Vous êtes loin d’être le seul à avoir eu cette idée ! Elle a perdu en popularité au fil des ans et comporte son lot de détracteurs, mais reste néanmoins vivante. Ce que vous décrivez est même déjà en application en Norvège et en Chine, notamment.

Comme vous l’écrivez, l’idée d’échanger la batterie au lieu de la recharger évite l’attente de la recharge. Le principe rappelle celui de la bonbonne vide de propane pour le BBQ qu’on échange contre une pleine à la station-service.

L’autre avantage est que la batterie représente encore le gros du coût d’un véhicule électrique. Dans un modèle de vente où la batterie n’appartient pas au propriétaire, il est possible de vendre le véhicule beaucoup moins cher, puis de facturer les recharges ou d’instaurer un système d’abonnement. Cela pourrait faciliter l’adoption des véhicules électriques, encore plus chers que leurs versions à essence.

Lancée en grande pompe en 2007, l’entreprise américano-israélienne Better Place a voulu faire exactement cela. Forte d’un partenariat avec le constructeur Renault et appuyée par l’ancien président d’Israël et Prix Nobel de la paix Shimon Peres, la boîte a récolté près de 900 millions de dollars américains et déployé des stations d’échange en Israël, en Australie, au Danemark et à Hawaii, notamment.

La technologie fonctionnait avec les voitures Fluence Z. E. de Renault. Les conducteurs n’avaient qu’à se garer dans les stations. Sous le plancher, des robots s’affairaient à retirer la batterie déchargée et à la remplacer par une batterie entièrement chargée en cinq minutes tout juste.
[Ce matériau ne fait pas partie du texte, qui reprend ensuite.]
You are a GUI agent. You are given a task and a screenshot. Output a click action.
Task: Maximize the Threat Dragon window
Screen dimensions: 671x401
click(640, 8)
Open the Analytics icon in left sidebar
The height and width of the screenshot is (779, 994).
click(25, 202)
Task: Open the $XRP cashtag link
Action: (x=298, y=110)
Malheureusement, Better Place a connu une fin spectaculaire et s’est placée à l’abri des créanciers en 2013. L’échec a principalement été attribué à la mauvaise gestion ; l’entreprise aurait sous-estimé le coût de déploiement de ses stations et aurait lancé des opérations dans trop de pays à la fois.

Depuis, l’idée a beaucoup perdu de sa popularité. Tesla, notamment, s’est penché sur le concept avant de l’abandonner.

« Le contexte technologique évolue si rapidement que cette solution est de moins en moins intéressante », juge par exemple Daniel Breton, président et directeur général de Mobilité Électrique Canada.

Il souligne qu’en 2012, il fallait une heure de recharge pour mettre 30 km d’autonomie sous le capot d’une voiture électrique. Aujourd’hui, avec les bornes les plus performantes, on peut emmagasiner 400 km en 20 ou 30 minutes. Cela réduit l’attrait pour l’échange de batteries.

Les détracteurs font aussi remarquer qu’une telle solution nécessite un nombre très élevé de batteries. En plus de toutes celles qui sont dans les véhicules, d’autres batteries doivent attendre dans les stations d’échange. Cela entraîne des coûts supplémentaires qui, au bout du compte, finissent par se répercuter sur le consommateur.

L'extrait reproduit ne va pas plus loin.